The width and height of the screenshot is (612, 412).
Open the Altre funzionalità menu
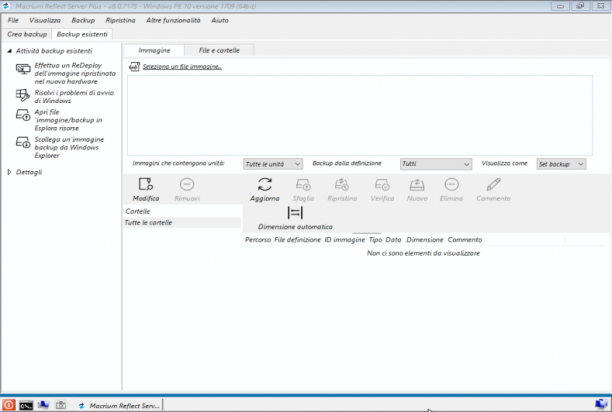tap(173, 20)
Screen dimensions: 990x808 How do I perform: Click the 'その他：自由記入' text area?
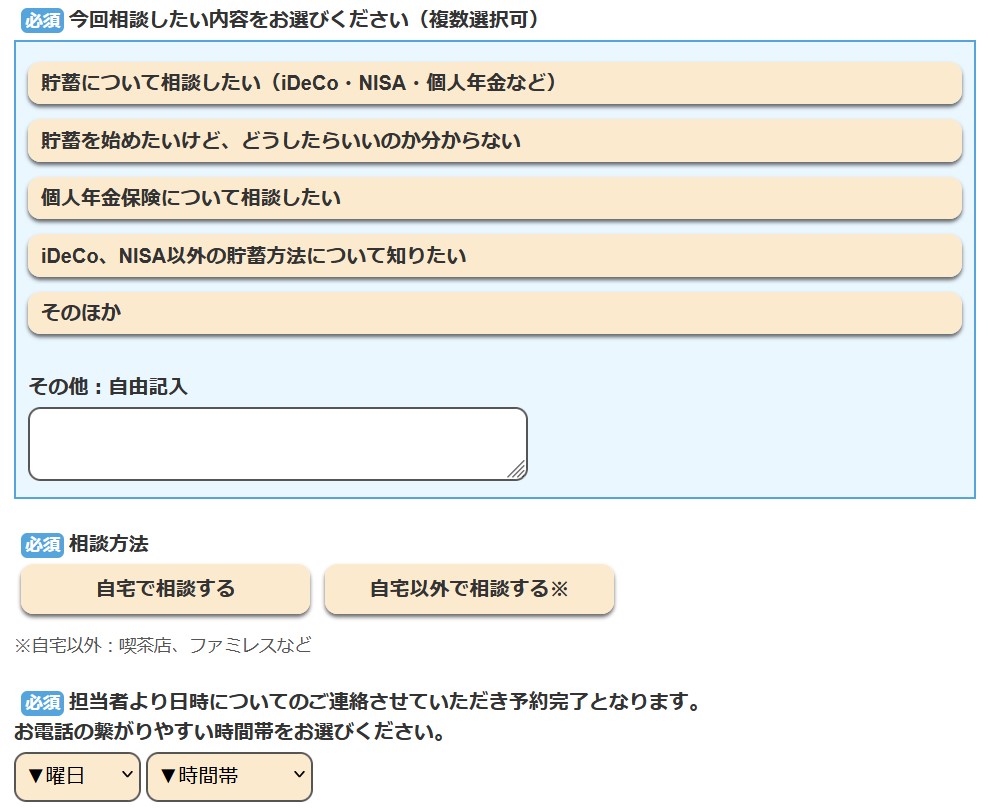click(277, 443)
************
Put every line of the records above into a numbered list, leaving out blank lines and the pictures.

1. The width and height of the screenshot is (612, 412).
2. Open the Altre funzionalità menu
3. tap(173, 20)
4. Screen dimensions: 990x808 How do I perform: Click the 'その他：自由記入' text area?
5. click(277, 443)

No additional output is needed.